O espetáculo convida o espectador em meio a lirismo, humor e intelectualidade a refletir sobre temas como: o materialismo exacerbado, a difusão da violência, o fracasso ideológico, o individualismo contrastando com a perda da identidade, o nada de vontade, as relações de trabalho e poder em uma sociedade capitalista e alienante.
O cenário é simbólico. Divisórias monocromáticas e pranchetas transparentes retratam a monotonia do ambiente de trabalho e da vida de Bartleby, contrastando com os figurinos, que possuem cores fortes que sintetizam os estados emocionais de cada personagem. A iluminação dá a sensação de um mundo seco e áspero e a trilha sonora busca dar unidade a esse clima do espetáculo.
Para Cácia Goulart, a frase “Prefiro não” mostra a resistência do protagonista, que aos poucos tira a situação de poder do advogado. “Da perda de identidade à impessoalidade nas relações de trabalho, são muitas as questões implícitas no texto. O voluntarioso advogado e o retraído Bartleby figuram como tese e antítese da noção de status, estratificação social e possibilidades de mudanças no mundo contemporâneo”, comenta.
A relação de poder entre padrão e empregado são questionadas. “A cada resposta evasiva de Bartleby, abre-se a fresta para a entrada do insólito nas atitudes e sentimentos despertados no advogado. Contra essa cortês e inexplicável resistência pacífica do copista estilhaça-se todo o sistema de normas, valores e referências de seu superior. Algo da operação de cópia se corrompe. Agora já não é Bartleby que copia para o advogado, mas o advogado que copia Bartleby”, explica Cácia.
E no meio dessa “conturbada” relação encontramos, além dos momentos de reflexão, cenas hilárias. “O retrato da personalidade excêntrica e inativa de Bartleby garante momentos hilariantes ao espetáculo. E o desconcerto que ele provoca em seu superior não é menos engraçado. O empregador é um homem civilizado e não sabe agir à recusa do súdito (isenta de maldade, ironia ou qualquer sentimento humano).
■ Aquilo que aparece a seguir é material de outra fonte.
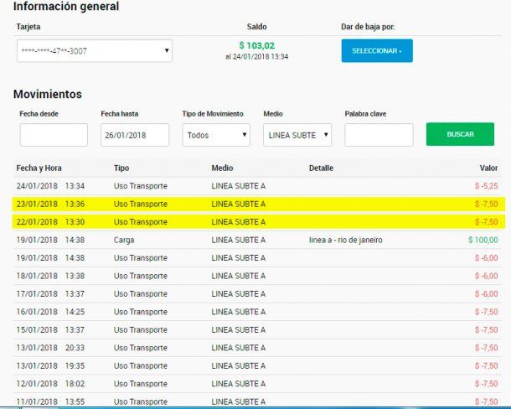Click the Fecha y Hora column header
The height and width of the screenshot is (409, 511).
click(39, 168)
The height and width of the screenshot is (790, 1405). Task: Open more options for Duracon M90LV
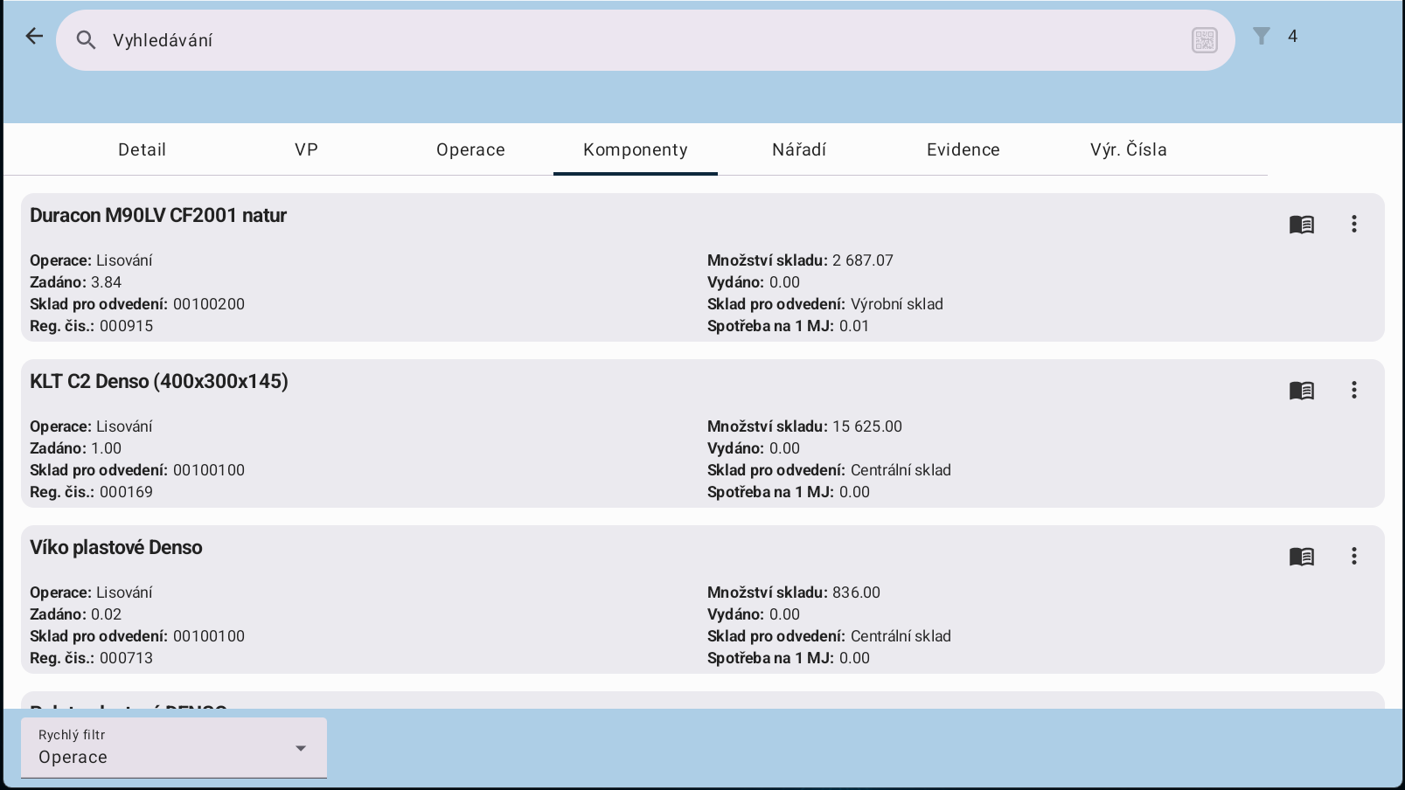(1353, 224)
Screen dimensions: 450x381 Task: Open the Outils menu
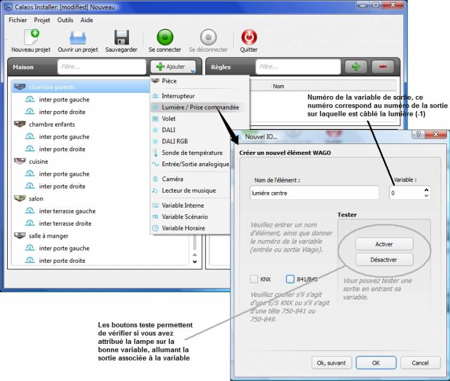pyautogui.click(x=65, y=20)
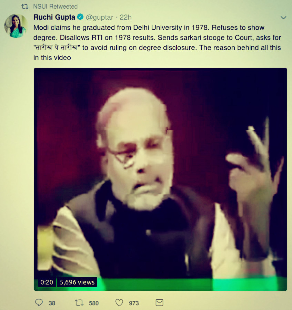Open the Ruchi Gupta display name link
The height and width of the screenshot is (310, 292).
click(54, 17)
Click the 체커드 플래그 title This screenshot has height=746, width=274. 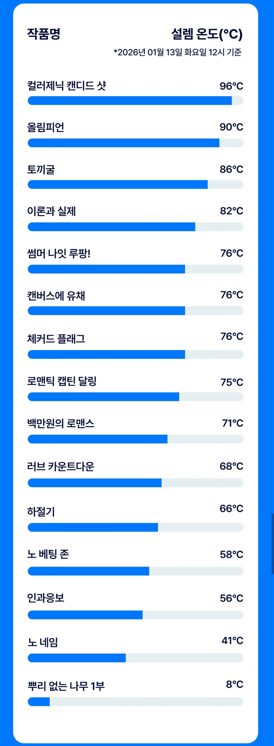pyautogui.click(x=56, y=339)
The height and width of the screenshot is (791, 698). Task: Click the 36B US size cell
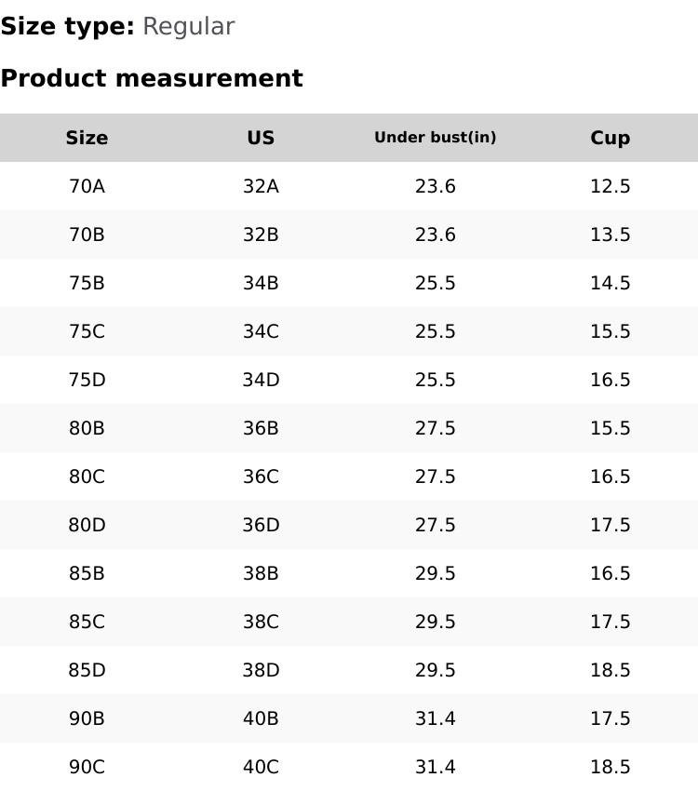pos(261,428)
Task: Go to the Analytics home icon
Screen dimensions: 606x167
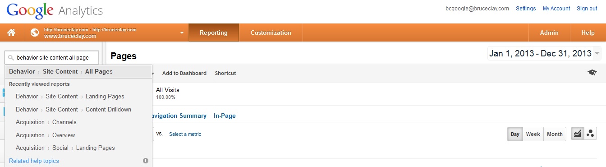Action: click(x=11, y=32)
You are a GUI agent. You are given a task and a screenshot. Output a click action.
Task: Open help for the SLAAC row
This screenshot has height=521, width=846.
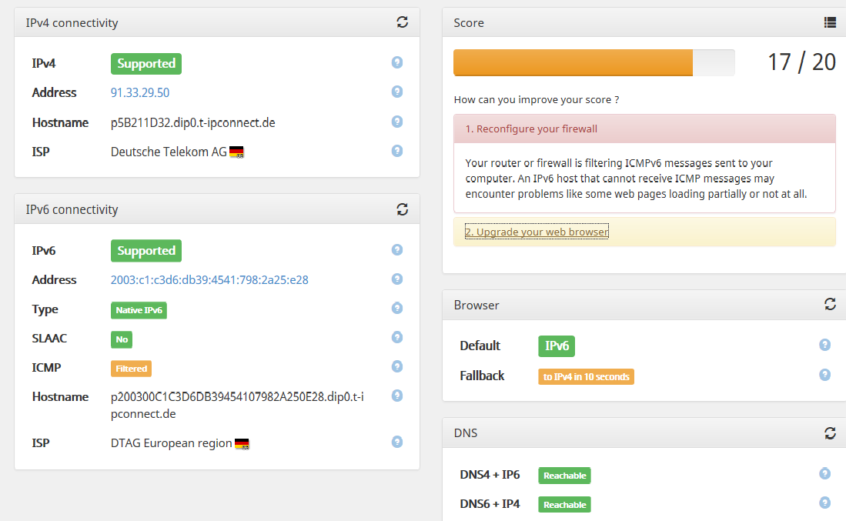pos(397,337)
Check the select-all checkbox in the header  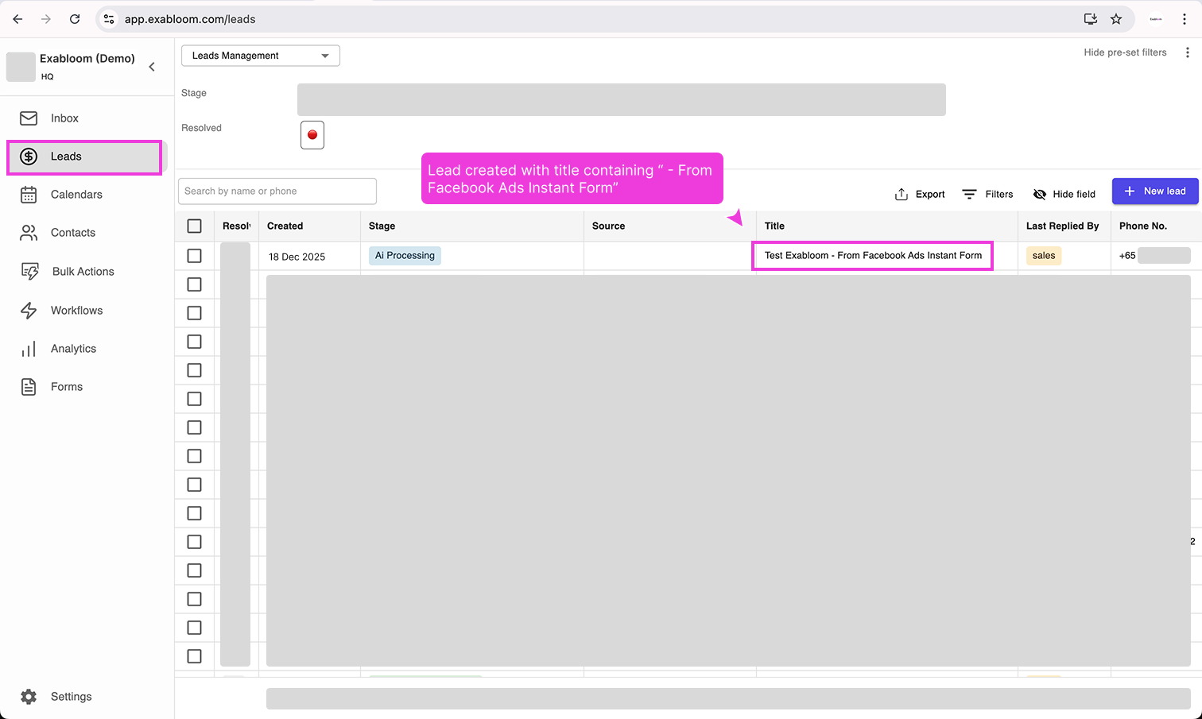tap(194, 226)
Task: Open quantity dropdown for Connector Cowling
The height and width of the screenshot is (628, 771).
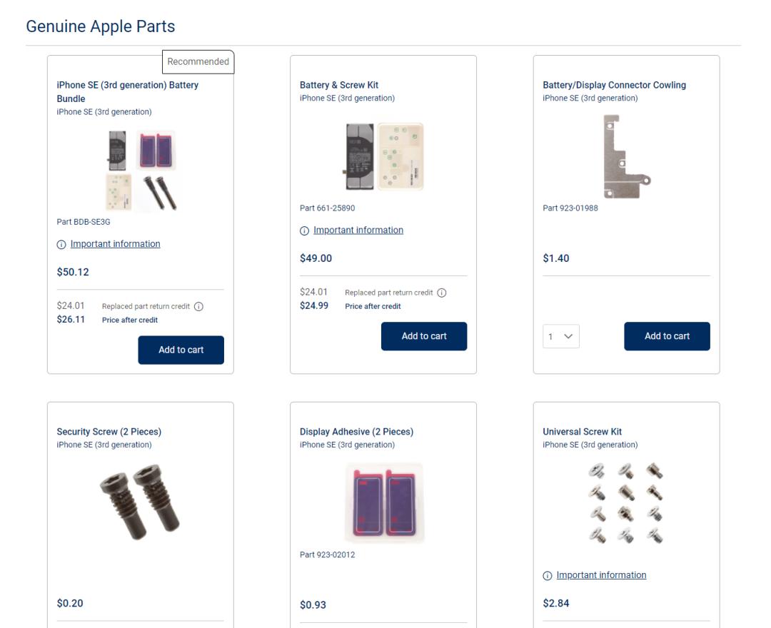Action: coord(561,336)
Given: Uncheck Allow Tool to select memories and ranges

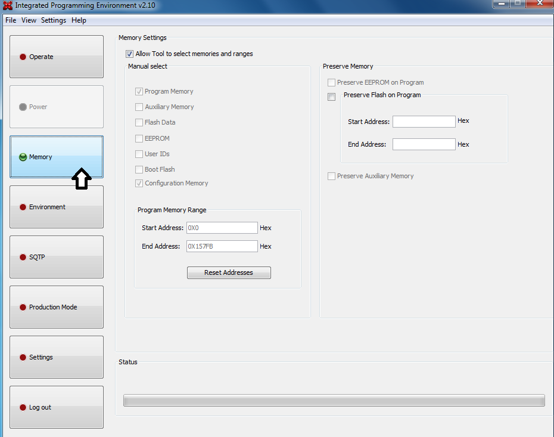Looking at the screenshot, I should tap(129, 54).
Perde pouco a pouco a compostura. Descontrola-se num desespero crescente, que ironicamente quase lhe rouba a humanidade, transformando este advogado de admirável polidez num ser animalizado. E na mesma medida o conteúdo e a linguagem proposta pela encenação revelam um drama profundo e de alta qualidade”, avalia a atriz.
O processo de construção dos personagens foi cuidadosamente realizado em parceria com o diretor Joaquim Goulart e a preparadora de atores Inês Aranha. Para dar vida à Bartleby, Cácia buscou um olhar inexpressivo e movimentação repetitiva, quase robótica. Já Rodrigo Gaion levou intensidade ao advogado. “O jogo cênico e a construção das personagens sintetizam, sob bases não-realistas, o discurso poético do texto original”, define Cácia.
Serviço
“Bartleby”, da companhia paulista Núcleo Caixa Preta. Dias 28 e 29 de setembro, às 19h, no Teatro Gasômetro (Av. Magalhães Barata, 830). Entrada gratuita (retirar o ingresso com uma hora de antecedência na bilheteria do teatro). Censura: 14 anos.